Exercise aim =
Copy the items below word for word, starting at the line containing "Viewport: 760px width, 479px" and ending with the line containing "This screenshot has width=890, height=590.", including both of those lines.
┌─ Records shown
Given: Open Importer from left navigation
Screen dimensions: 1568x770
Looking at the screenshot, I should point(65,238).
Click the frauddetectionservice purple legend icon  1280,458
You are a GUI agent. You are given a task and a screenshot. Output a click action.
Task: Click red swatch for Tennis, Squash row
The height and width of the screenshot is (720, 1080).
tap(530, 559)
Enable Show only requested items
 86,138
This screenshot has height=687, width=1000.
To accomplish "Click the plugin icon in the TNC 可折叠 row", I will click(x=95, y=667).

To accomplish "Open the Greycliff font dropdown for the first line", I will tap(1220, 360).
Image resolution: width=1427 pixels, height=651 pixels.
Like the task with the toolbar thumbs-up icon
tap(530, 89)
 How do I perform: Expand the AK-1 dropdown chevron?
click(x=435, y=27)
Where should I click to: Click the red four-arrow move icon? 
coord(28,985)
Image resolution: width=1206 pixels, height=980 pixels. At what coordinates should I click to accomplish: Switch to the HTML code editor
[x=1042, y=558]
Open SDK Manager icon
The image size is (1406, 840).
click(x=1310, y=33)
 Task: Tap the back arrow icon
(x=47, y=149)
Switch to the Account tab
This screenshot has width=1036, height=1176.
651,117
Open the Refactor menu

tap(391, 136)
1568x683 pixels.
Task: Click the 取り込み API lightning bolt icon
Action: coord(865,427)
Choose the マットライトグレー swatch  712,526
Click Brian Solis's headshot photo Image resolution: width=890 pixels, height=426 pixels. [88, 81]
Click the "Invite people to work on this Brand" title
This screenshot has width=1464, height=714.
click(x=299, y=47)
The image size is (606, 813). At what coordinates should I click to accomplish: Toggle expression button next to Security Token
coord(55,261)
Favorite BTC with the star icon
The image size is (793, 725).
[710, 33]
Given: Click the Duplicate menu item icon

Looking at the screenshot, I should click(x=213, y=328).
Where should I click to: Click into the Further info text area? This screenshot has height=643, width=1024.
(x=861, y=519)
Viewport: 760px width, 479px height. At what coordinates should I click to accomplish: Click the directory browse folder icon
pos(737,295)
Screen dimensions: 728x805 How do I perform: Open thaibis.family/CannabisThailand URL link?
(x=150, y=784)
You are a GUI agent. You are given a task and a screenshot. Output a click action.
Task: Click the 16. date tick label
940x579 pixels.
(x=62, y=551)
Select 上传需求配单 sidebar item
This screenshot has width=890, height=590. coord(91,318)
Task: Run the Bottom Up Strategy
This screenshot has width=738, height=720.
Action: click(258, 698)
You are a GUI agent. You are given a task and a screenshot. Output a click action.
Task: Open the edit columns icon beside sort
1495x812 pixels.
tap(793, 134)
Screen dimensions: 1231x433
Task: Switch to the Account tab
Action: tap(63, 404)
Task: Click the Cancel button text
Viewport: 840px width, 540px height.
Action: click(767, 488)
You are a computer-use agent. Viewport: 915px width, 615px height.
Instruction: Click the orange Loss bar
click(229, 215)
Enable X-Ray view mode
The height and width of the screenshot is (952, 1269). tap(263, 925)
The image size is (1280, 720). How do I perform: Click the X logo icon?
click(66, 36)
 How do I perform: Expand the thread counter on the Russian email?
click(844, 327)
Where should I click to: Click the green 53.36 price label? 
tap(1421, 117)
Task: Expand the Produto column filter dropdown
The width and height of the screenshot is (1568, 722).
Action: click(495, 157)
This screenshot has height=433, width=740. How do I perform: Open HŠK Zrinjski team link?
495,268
└─
Output below =
Viewport: 760px width, 479px height. At what coordinates should I click to accomplish: Click the directory browse folder icon
pos(737,295)
Screen dimensions: 728x805 How do I perform: Open thaibis.family/CannabisThailand URL link?
(x=150, y=784)
You are a GUI agent. You are given a task and a screenshot. Output a click action.
Task: Click the 16. date tick label
940x579 pixels.
(x=62, y=551)
Select 上传需求配单 sidebar item
This screenshot has width=890, height=590. coord(91,318)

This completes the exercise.